Pros
There are some smart and kind people
Cons
There is a massive lack of awareness or outright denial of reality throughout leadership regarding the state of the morale of the company and the state of the opportunity. The product is very hard to set up, hard to maintain and hard to scale. (It can be done but it takes an army internally and an army at the customer. There is a long list of nuances and contingencies to make the product work well.) It is very hard to sell. In theory Starburst sounds great. After heavy pipeline generation activities, prospects are willing to discuss what is possible. In practice customers start to see the complexity quickly when starting to scope a POC. The GTM messaging is trying to make the change from federated analytics and data mesh to data lake analytics.
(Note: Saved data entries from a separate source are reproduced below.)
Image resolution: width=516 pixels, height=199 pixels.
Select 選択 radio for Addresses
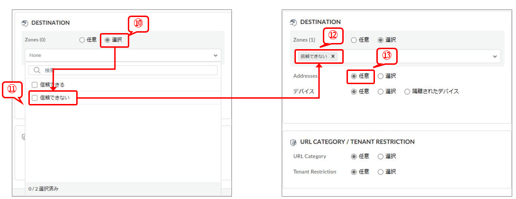(380, 76)
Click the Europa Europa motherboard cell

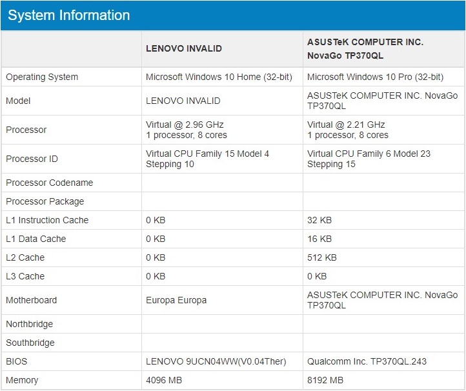tap(176, 300)
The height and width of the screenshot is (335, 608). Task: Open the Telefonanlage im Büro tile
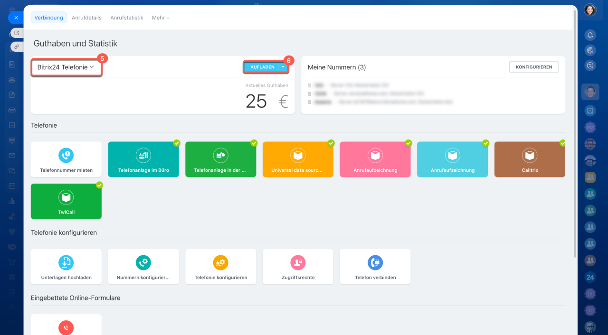click(143, 159)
Sales leadership is very quick to prevent proof of concept if the customer is not fitting into Starburst’s process. The feature difference between SEP (deployed in customer environment) and Galaxy (SaaS offering) is significant, but the field is forced to blur and blend the capabilities of both while pushing Galaxy. Customer case studies are bent and twisted. The actual health and usage of Starburst in many customers is anemic. Many sales reps have sold nothing. Internally culture is a is abysmal. (Not just sales, across the entire organization.) There is no ownership outside of sales. Sales cannot fix the technical challenges customers face. Sales yells into the void for support. Starburst leaders arrogantly speak condescendingly about true industry titans and how stupid customers are for working with them. Leadership behaves as if these problems could be fixed with tighter MEDDIC, CoM nomenclature and pipeline Champion/EB gates; but the problem is so much deeper than that. The company is also incredibly cheap, from compensation, equity, promotional gear, even down to the expense policy.